Surat R&D yang kedua ditandatangani oleh Menteri Keuangan dan BPPN mewakili Pemerintah Indonesia.
"Surat yang ke-2 ini menegaskan sehubungan pemenuhan oleh PS BDNI atas transaksi yang dimaksud dalam Perjanjian Induk, Pemerintah Republik Indonesia berjanji tidak akan melakukan tindakan hukum apapun terhadap PS BDNI terkait pelanggaran peraturan batas maksimum pemberian kredit terkait Pinjaman Pemegang Saham dan segala hal terkait BLBI," kata Ahmad Yani, kuasa hukum Temenggung menanggpi keterangan para saksi.
Dia mengatakan, pemberian R&D itu adalah sesuai dengan MSAA, yakni perjanjian penyelesaian BLBI dengan penyerahan aset dan pergantian setara tunai. R&D inilah yang kemudian dijadikan dasar oleh penerusnya, Syafruddin Arsjad Temenggung untuk memberikan Surat Keterangan Lunas (SKL) kepada Sjamsul Nursalim pada tahun 2004.
Dalam sidang juga kata dia, terungkap bahwa BPPN juga telah mengukuhkan pemberian kedua surat R&D ke dalam suatu akta notaris, yaitu Akta Letter of Statement No. 48 tanggal 25 Mei 1999 yang dibuat di depan Merryana Suryana, Notaris di Jakarta. Hal itu terungkap ketika tim kuasa hukum mengajukan pertanyaan kepada saksi.
Akta notaris sendiri merupakan akta otentik yang memiliki kekuatan pembuktian sempurna sebagaimana diatur dalam Pasal 1870 Kita Undang-Undang Hukum Perdata, dalam arti isinya dianggap benar sepanjang belum dibuktikan dalam pengadilan isinya tidak benar dan akta itu dibatalkan.
"Apakah saudara saksi pernah menandatangani Letter of Statement No 48 yang isinya merupakan akta notaris yang merupakan satu rangkaian membebaskan Sjamsul Nursalim dari segala tuntutan terkait BLBI?" tanya anggota tim Penasehat Hukum Syafruddin Temenggung, Ahmad Yani.
Melihat salinan bukti yang ditunjukan tersebut, saksi Farid Harianto mengakui bahwa akta notaris tersebut memang ditandatangani oleh dirinya yang saat itu diberikan surat kuasa penuh oleh Glenn Muhammad Surya Yusuf untuk menandatangani segala urusan yang terkait MSAA.

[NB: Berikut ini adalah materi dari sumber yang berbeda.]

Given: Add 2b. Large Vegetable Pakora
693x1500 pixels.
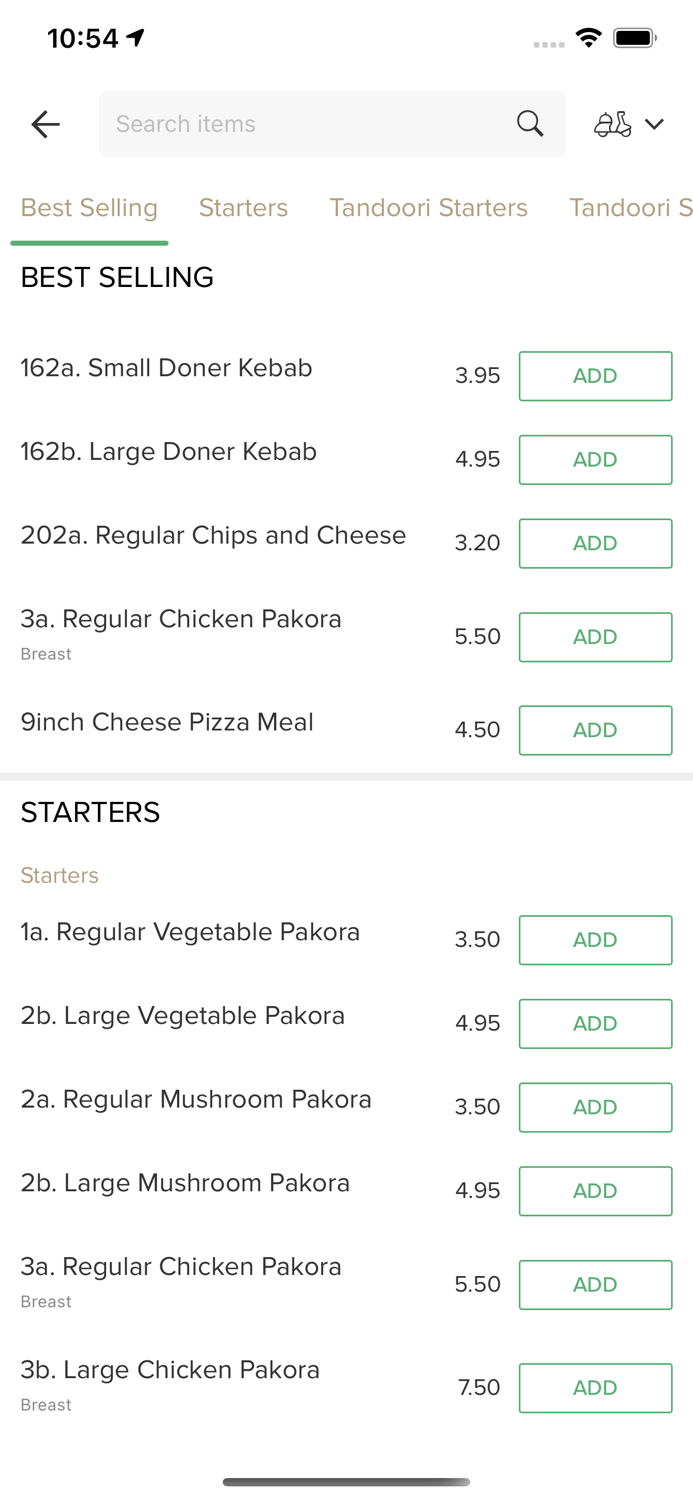Looking at the screenshot, I should [x=595, y=1023].
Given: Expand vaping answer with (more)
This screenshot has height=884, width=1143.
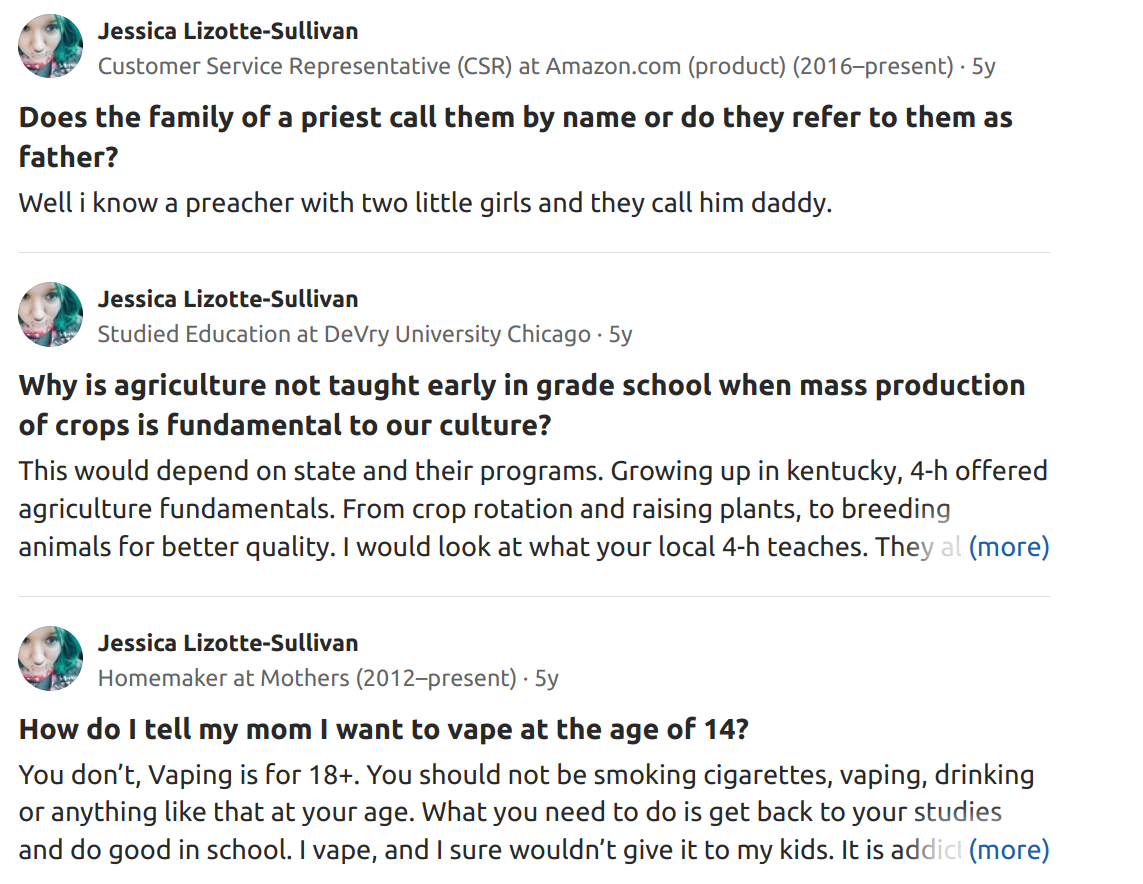Looking at the screenshot, I should [x=1009, y=850].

Dalam kesaksian di persidangan juga terungkap bahwa apabila ada keberatan atau persengketaan dari Pemegang saham terhadap klaim atau tuntutan dari BPPN, maka klaim tersebut harus diperiksa terlebih dahulu oleh pengadilan.
Hal itu merujuk pada ketentuan MSAA Pasal 12.4 kalimat terakhir. Ketentuan dalam MSAA tersebut ditunjukkan Penasehat Hukum dan diakui oleh saksi Glen dan Farid. Farid menambahkan di masa dia, klaim BPPN yang ditolak pemegang saham tidak pernah diajukan oleh BPPN ke pengadilan.
Terungkap pula bahwa surat Glenn tertanggal 1 November 1999 kepada PS BDNI yang isinya bahwa PS memberikan pernyataan hutang petambak adalah kredit lancar ternyata merupakan kredit macet. PS kemudian diminta aset pengganti. PS-BDNI dalam surat balasannya kepada Glen membantah memberikan pernyataan mengenai kelancaran hutang petambak.
Glen dalam kesaksiannya kemarin mengakui bahwa dia baru tahu bahwa PS BDNI tidak pernah memberikan pernyataaan mengenai kelancaran kredit petambak tersebut, dan juga tidak ditemukan adanya pernyataan kelancaran kredit petambak di dalam MSAA.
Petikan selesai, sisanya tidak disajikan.